Among his many awards and honors are the 2001 British Computer Society Gold Medal, the 2002 Queen’s Anniversary prize, the 2006 and 2018 Royal Aeronautical Society Gold Award, the 2013 Royal Institution of Naval Architects Medal of Distinction, the 2014 The Guardian University Award for Research Impact, and the 2019 SFPE (UK Chapter) Best Research Project Award.
Professor Galea studied mathematics and physics at Monash University (BSc Hons, DipEd) in Melbourne, Australia, and received his PhD in astrophysics from the University of Newcastle, NSW, Australia.
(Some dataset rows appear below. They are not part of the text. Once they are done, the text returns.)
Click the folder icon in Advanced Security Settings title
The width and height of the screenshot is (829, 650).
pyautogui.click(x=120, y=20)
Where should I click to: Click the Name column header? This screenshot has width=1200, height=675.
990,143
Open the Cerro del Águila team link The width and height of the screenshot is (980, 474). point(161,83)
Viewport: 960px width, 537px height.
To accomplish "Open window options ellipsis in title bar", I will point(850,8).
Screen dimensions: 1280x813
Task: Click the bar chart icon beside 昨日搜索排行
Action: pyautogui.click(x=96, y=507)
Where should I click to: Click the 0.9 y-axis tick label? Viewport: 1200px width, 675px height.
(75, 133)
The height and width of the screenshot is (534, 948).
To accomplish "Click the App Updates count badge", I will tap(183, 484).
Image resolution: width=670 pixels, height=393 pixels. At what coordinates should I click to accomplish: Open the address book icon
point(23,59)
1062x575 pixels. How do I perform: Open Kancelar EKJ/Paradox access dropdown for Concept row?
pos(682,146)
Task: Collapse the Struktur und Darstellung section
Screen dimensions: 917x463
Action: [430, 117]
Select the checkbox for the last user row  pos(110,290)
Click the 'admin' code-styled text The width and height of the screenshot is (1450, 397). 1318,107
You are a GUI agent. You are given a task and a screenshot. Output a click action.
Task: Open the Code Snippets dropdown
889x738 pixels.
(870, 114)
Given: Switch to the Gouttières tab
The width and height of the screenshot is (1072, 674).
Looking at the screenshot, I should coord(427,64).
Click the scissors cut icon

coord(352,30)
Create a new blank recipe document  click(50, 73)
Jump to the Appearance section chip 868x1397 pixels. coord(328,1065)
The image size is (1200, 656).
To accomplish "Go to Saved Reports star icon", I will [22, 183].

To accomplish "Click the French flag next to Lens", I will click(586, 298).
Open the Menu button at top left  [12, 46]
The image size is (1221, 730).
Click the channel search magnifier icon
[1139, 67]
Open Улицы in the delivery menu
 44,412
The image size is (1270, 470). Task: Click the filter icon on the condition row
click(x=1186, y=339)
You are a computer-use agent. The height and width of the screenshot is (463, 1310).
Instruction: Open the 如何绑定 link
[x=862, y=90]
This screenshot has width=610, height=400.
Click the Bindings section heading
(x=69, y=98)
Rush F. Green worked for The Boeing Company for more than 31 years. Before he retired from Boeing in 2022, Mr. Green was an associate technical fellow for human factors, where he performed research and analysis in physical human factors, including digital human modeling and ergonomic analyses of airplane design, and developed processes for the integration of human engineering. Prior to that, Mr. Green worked at Boeing as a human factors engineer, where his research included the development of human modeling software and the ergonomics of airplane designs. His research and analysis incorporated other topics, including anthropometry, biomechanics, passenger survivability, in-flight medical emergencies, flight attendant ergonomics, effects of aging, and passenger travel experience. Mr. Green has published articles and presented papers on aviation topics including digital human modeling and human factors simulation. Mr. Green has a BA in mathematics from Pomona College and an MS in biomechanics from the University of Oregon, Eugene.